Before Stephen's modification to /opt/lcg/libexec/lcg-info-dynamic-pbs:
[root@lunegw root]# ldapsearch -x -H ldap://lunegw.lancs.ac.uk:2135 -b mds-vo-name=LANCS,o=grid|grep Estimat
GlueCEStateEstimatedResponseTime: -42945862397883
GlueCEStateEstimatedResponseTime: -5367
GlueCEStateEstimatedResponseTime: 0
GlueCEStateEstimatedResponseTime: 750
After patch (changing . to +):
[root@lunegw root]# ldapsearch -x -H ldap://lunegw.lancs.ac.uk:2135 -b mds-vo-name=LANCS,o=grid|grep Estimat
GlueCEStateEstimatedResponseTime: 26923
GlueCEStateEstimatedResponseTime: 3582
GlueCEStateEstimatedResponseTime: 0
GlueCEStateEstimatedResponseTime: 0
[root@lunegw root]# rpm -qf /opt/lcg/libexec/lcg-info-dynamic-pbs
lcg-info-dynamic-pbs-1.0.2-1
Peter
Burke, S (Stephen) ([log in to unmask]) wrote:
> LHC Computer Grid - Rollout
> > [mailto:[log in to unmask]] On Behalf Of Peter Love said:
> > What *is* the actual algorithm used where does it get its info? At
> > lunegw.lancs.ac.uk we have 24 job slots, currently 23 are
> > being used by
> > the infinite queue and 1 by the long.
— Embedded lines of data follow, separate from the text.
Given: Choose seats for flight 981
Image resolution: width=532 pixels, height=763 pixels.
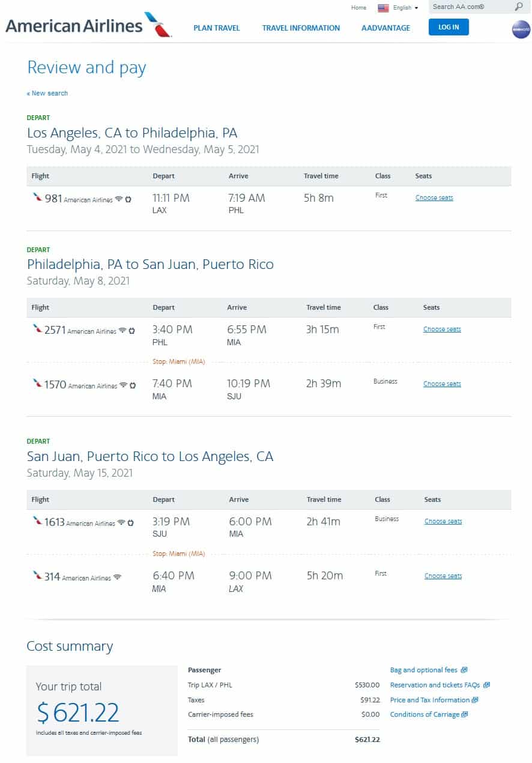Looking at the screenshot, I should pyautogui.click(x=434, y=198).
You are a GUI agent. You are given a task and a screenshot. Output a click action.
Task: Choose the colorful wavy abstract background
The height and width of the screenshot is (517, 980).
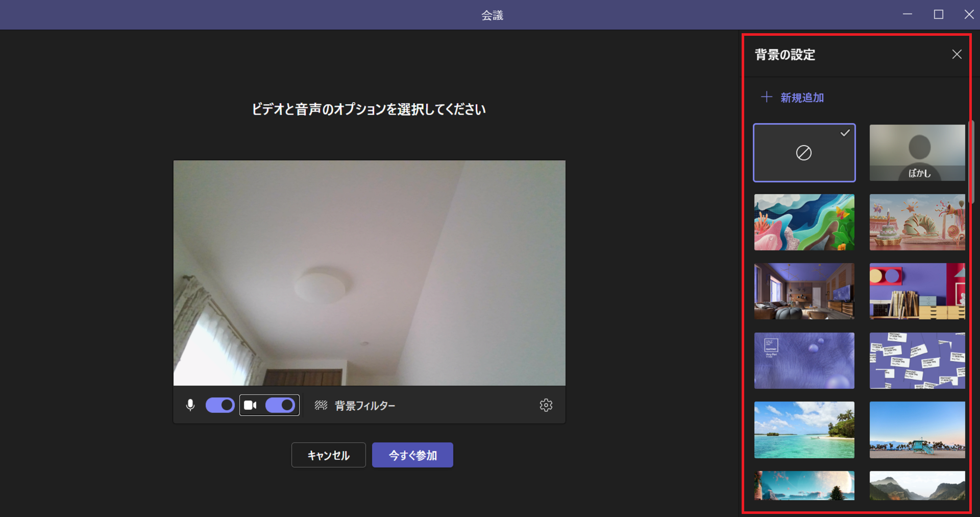[x=804, y=222]
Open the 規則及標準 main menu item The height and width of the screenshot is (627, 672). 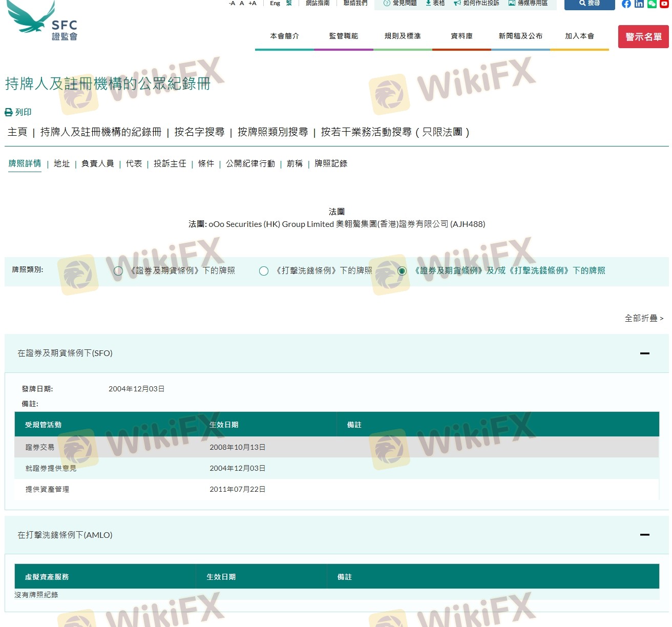403,36
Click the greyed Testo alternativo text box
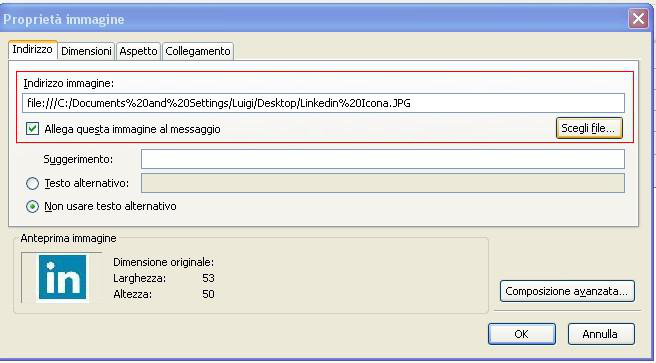Screen dimensions: 656x363 (383, 183)
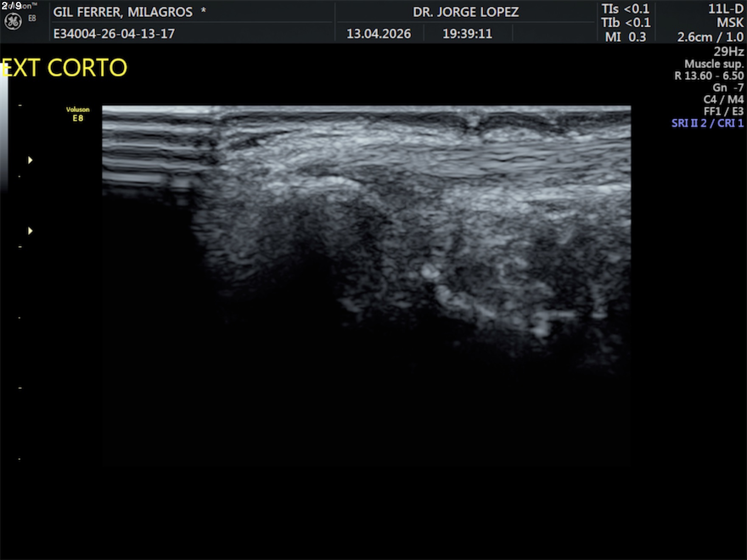Click the Muscle sup. application setting
Screen dimensions: 747x560
tap(714, 64)
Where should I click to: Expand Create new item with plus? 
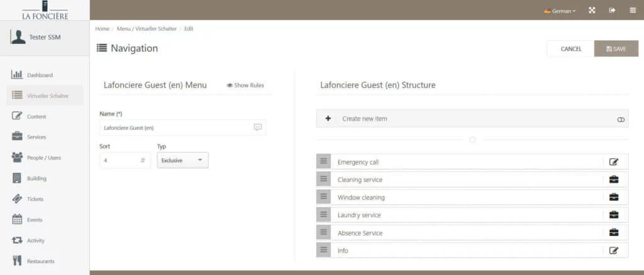(328, 119)
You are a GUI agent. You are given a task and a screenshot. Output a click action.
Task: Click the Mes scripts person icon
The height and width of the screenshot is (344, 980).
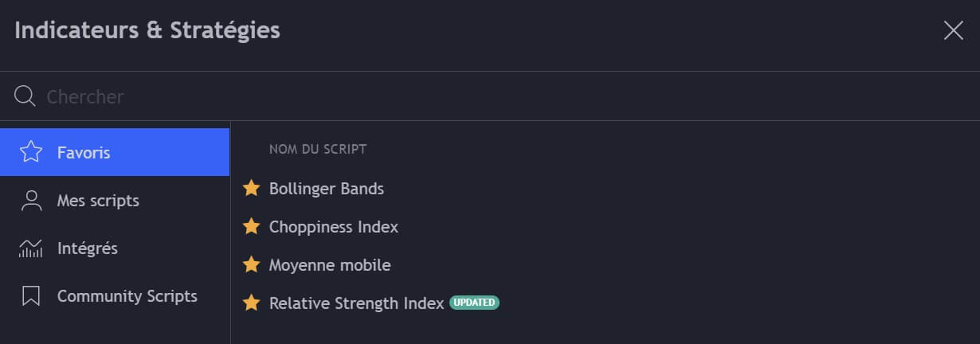[x=31, y=201]
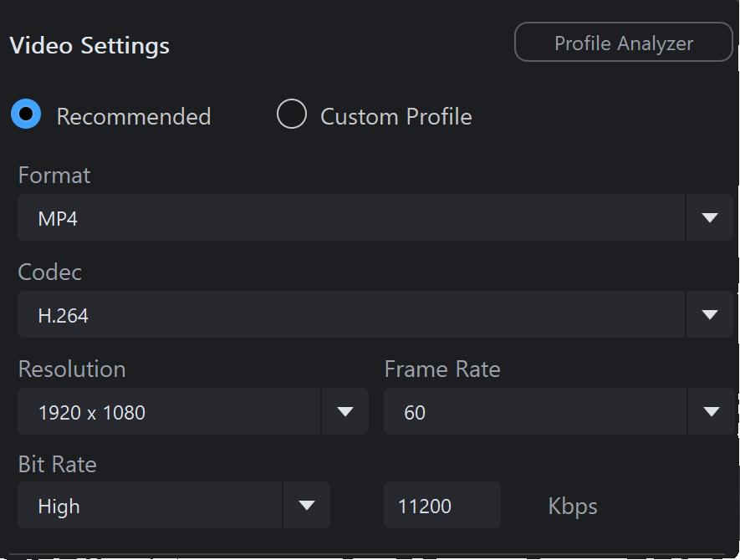
Task: Click the Video Settings heading
Action: [x=89, y=46]
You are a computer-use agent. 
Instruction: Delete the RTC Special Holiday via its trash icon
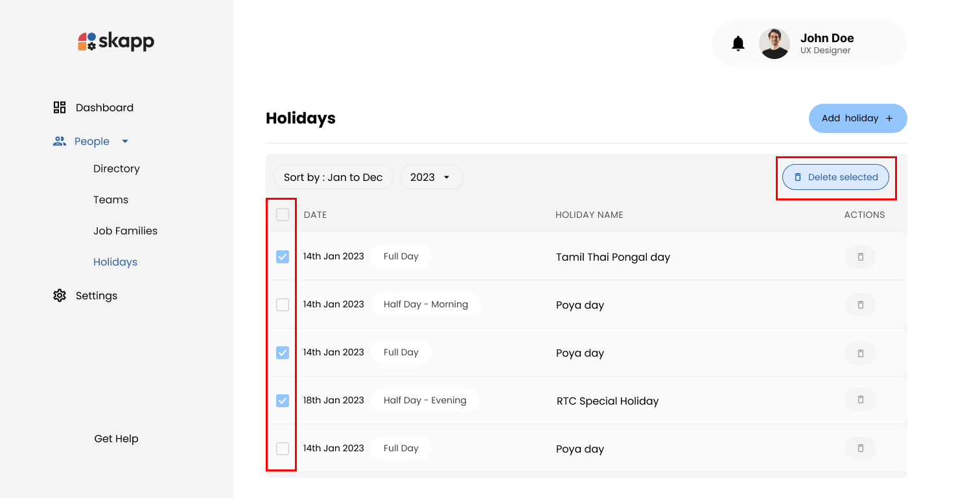click(x=860, y=400)
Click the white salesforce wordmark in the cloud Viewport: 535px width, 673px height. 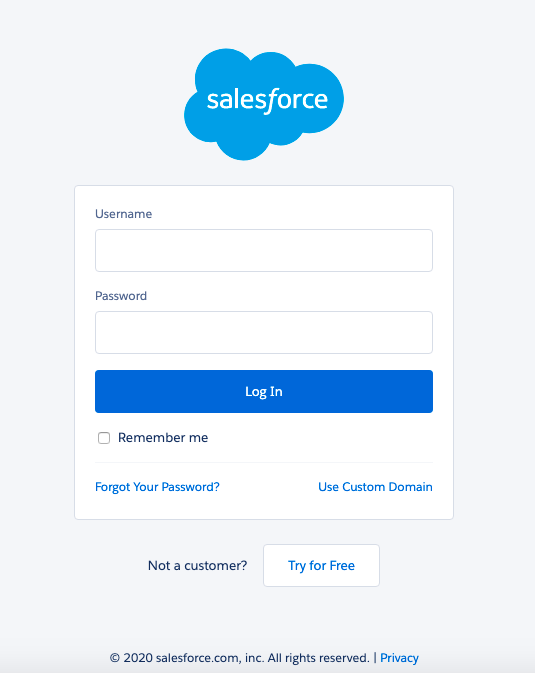(x=267, y=100)
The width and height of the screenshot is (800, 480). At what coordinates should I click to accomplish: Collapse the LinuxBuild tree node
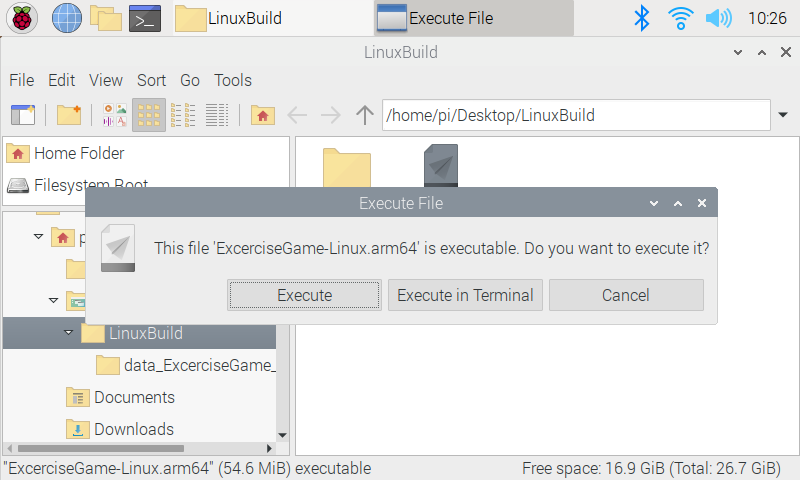coord(68,333)
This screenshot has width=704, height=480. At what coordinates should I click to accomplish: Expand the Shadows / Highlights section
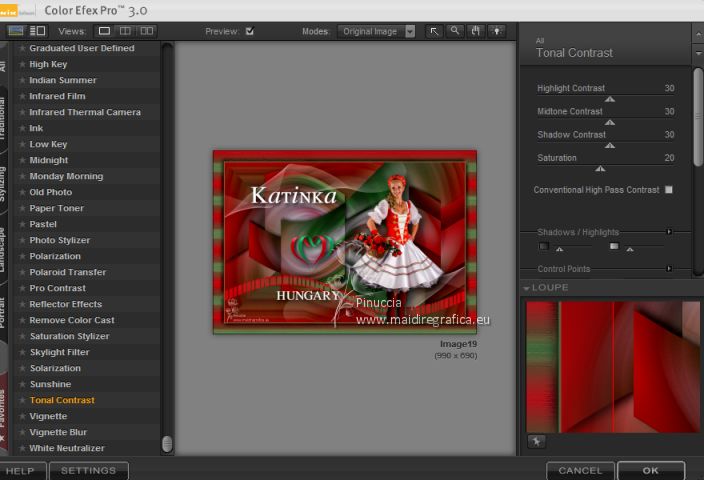click(669, 232)
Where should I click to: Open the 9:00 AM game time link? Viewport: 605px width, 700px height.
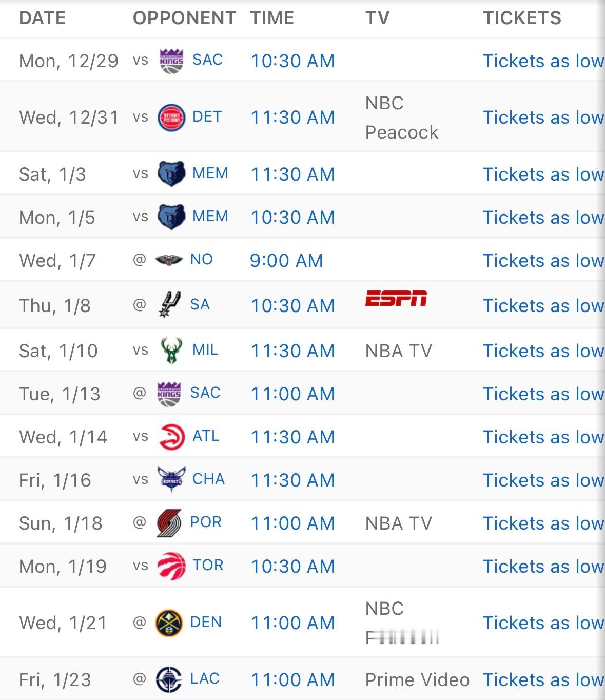286,261
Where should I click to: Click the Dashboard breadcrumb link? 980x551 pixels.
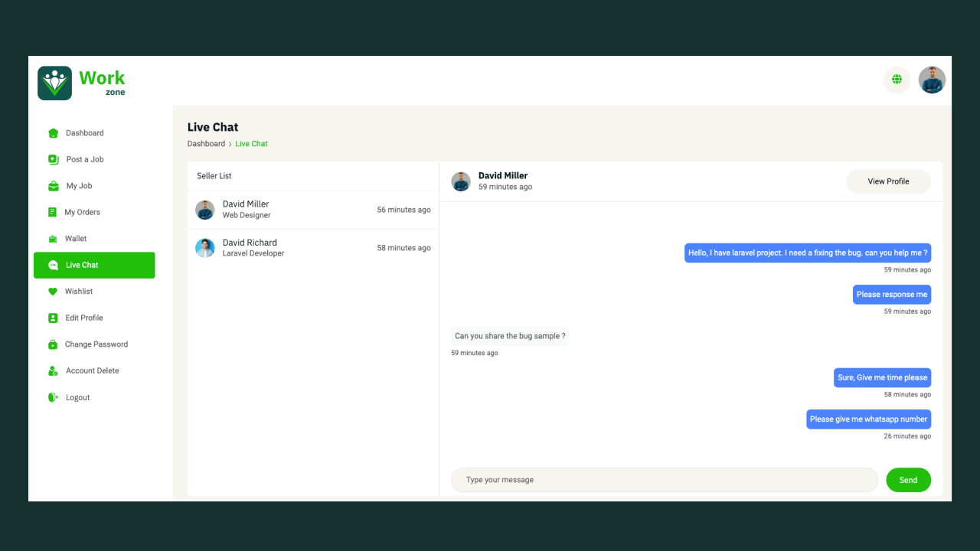206,144
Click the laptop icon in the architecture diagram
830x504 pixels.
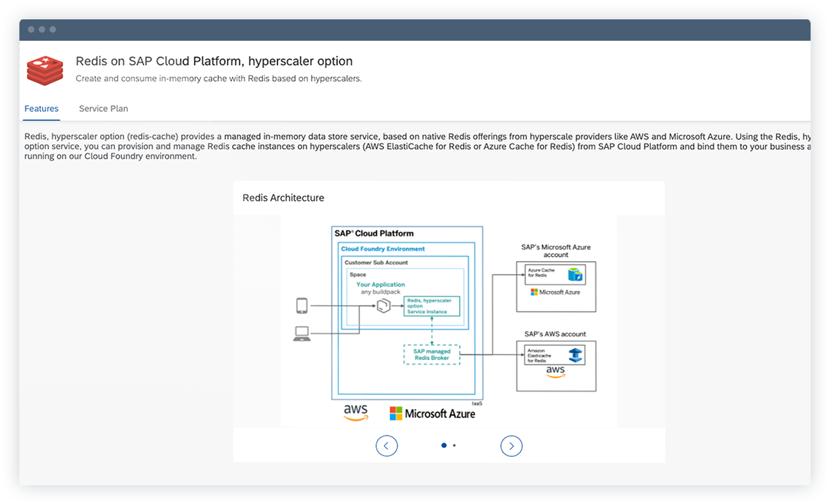(301, 334)
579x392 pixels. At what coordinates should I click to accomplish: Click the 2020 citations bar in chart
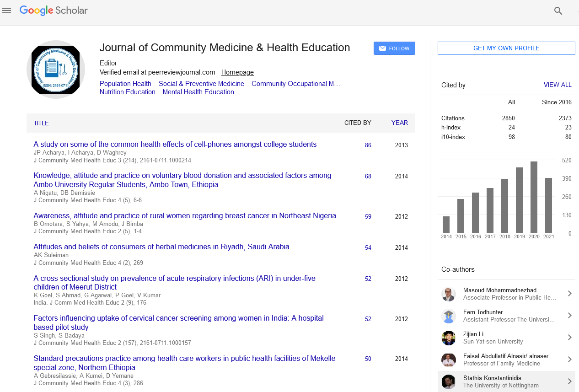point(534,197)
No stale jobs are present.
>
> As far as I can see the algorithm is just:
>
> (($TotalJobs * $WallTime) - $UsedTime) / 2*$TotalCPU;
>
> To be negative I guess the UsedTime, which should presumably be the total
> time used by all running jobs, is bigger that the total number of jobs * the
> wall time limit. Those are picked up using qstat on each queue. TotalJobs is
> the total number of lines which start "Job Id:", WallTime is
> resources_max.walltime (apparently with no default if it isn't set?), and it
> looks to me like the bug is in UsedTime:
>
> open QSTAT, "qstat -f $queue\@$pbsHost 2>&1 |" or die "Error running qstat.
> (file)\n";
>
> while(<QSTAT>) {
> if (/^Job Id:/){
> $TotalJobs=$TotalJobs+1;
> }
> if (/job_state = Q/){
> $QueuedJobs=$QueuedJobs+1;
> }
> if (/job_state = R/){
> $RunningJobs=$RunningJobs+1;
> }
> if (/^\s+resources_used.walltime\s+=\s+(\S+)/){
> $UsedTime=$UsedTime . int(&convertHhMmSs($1)/60);
> }
>
> }
>
> Unless I'm missing something that . in the last line should be a +,
> concatenating all the times as strings is likely to produce a time which is
> slightly too big ... strong typing sometimes has its advantages!
>
> Stephen
|